→ EXERCISE SET
• 1. In the Vision Zero text, when did the public engagement period for the draft Action Plan run?
• 2. In the Vision Zero text, write out the stretch from "Conduct School Safety" through "fatal crashes (4.4)" again, swapping "schools" for "campuses".
• 3. Shorten the paragraph of the Vision Zero text that begins "Based on the Vision Zero policy," keeping its main facts.

→ TEXT EXCERPT
......

Increase safety for children:

                     Implement a School Zone program with 15 or 20 mph limits on streets allowed per the California Vehicle Code (4.14)

                     Conduct School Safety Assessments at all K-12 schools and implement results (4.15)

                     Offer bicycle and pedestrian safety education in schools (3.10/3.11)


Focus traffic enforcement:

                     Focus enforcement on moving violations associated with severe and fatal crashes (4.4)

                     Conduct targeted enforcement along high injury corridors, in school zones, and near areas with concentrations of restaurant and bar establishments (4.5)

                     Advocate for state legislation enabling speed enforcement cameras and creating an income-based traffic fine structure (4.11 & 1.5)


Guide implementation and monitor performance:

                     Turn the Vision Zero Task Force into the Vision Zero Advisory Committee, a group that provides guidance on Vison Zero Action Plan implementation. Ensure diverse representation. (1.2)

                     Provide an annual Vision Zero Status Report to the Transportation Commission, City Council, and the public (5.1)


The annual report will include the performance measures found on page 30 of Exhibit 1, with measures to track the following:

                     Crashes and injuries by mode and whether victims were children or older adults

                     Street design projects to improve roadway safety

                     Police enforcement efforts


Based on the Vision Zero policy, the City has already begun implementing some elements of the Action Plan, such as prioritizing High Injury Corridors. Projects in the 2021-2023 Capital Budget were prioritized and selected, in part, according to whether they fell on High Injury Corridors. Because of this prioritization, the Capital Budget includes funding to plan a major street safety improvement project on the Lincoln corridor, which is a Tier 1 High Injury Corridor. For a list of related projects, see Appendix D: Vision Zero Capital Projects List, which can be downloaded at <>.


Public Input on the Draft Vision Zero Action Plan


The draft Vision Zero Action Plan public engagement period ran from July 12 - August 6, 2021. The community was invited to participate via an online survey, in-person and virtual events, and public comment during presentations to five City boards and commissions. Staff and community members publicized the Action Plan using the following methods: a press release and an article in the Alameda Sun; 100 flyers posted throughout the city; six mailings; social media posts; and outreach and presentations to community groups. Community groups that shared the information with their members include the Alameda NAACP, Alameda Black Achievers Alliance, Alameda Housing Authority, Bike Walk Alameda, West Alameda Business Association, Downtown Alameda Business Association, and more. A list of outreach activities, and their reach, is available in Exhibit 2: Public Engagement Activities Summary.

......

→ DATASET EXTRACT
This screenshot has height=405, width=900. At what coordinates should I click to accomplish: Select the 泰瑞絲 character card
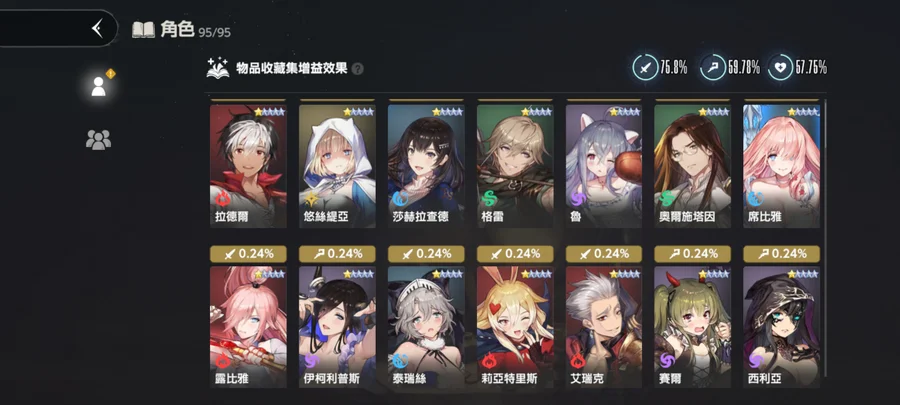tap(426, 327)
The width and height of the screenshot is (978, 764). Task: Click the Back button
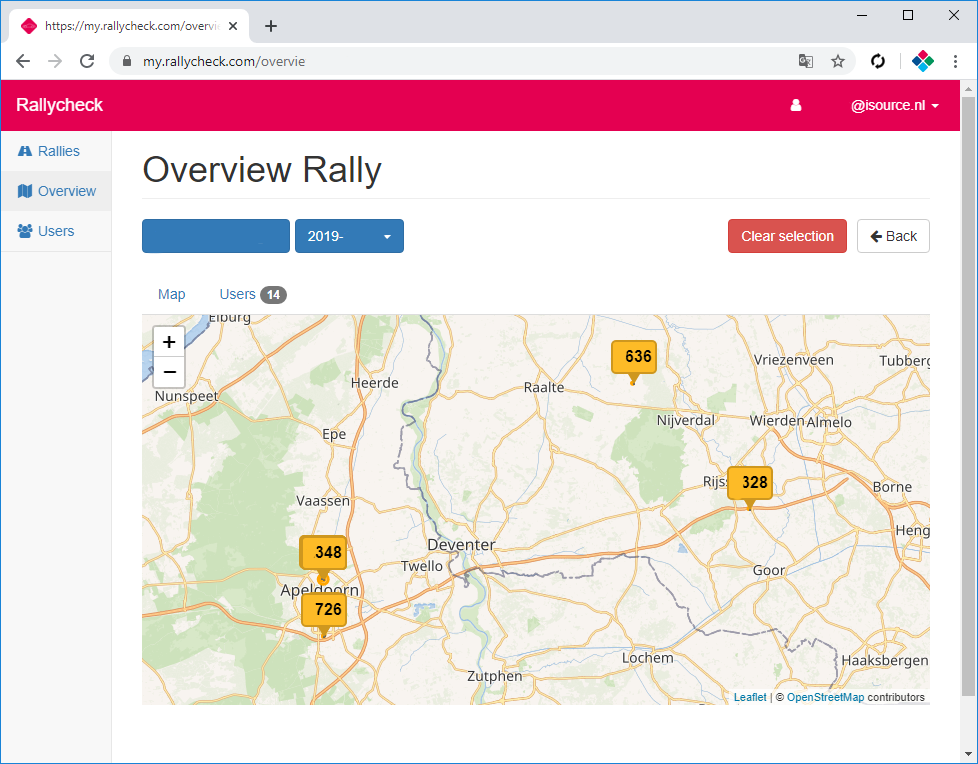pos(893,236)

......

→ SOLUTIONS
• 1. July 12 to August 6, 2021.

• 2.
Conduct School Safety Assessments at all K-12 campuses and implement results (4.15)

                     Offer bicycle and pedestrian safety education in campuses (3.10/3.11)


Focus traffic enforcement:

                     Focus enforcement on moving violations associated with severe and fatal crashes (4.4)

• 3. The City has already started carrying out parts of the Action Plan, such as giving priority to High Injury Corridors. Projects in the 2021-2023 Capital Budget were chosen partly by whether they lay on these corridors, so the budget funds planning for a major street safety project on the Lincoln corridor, a Tier 1 High Injury Corridor. Related projects are listed in Appendix D: Vision Zero Capital Projects List.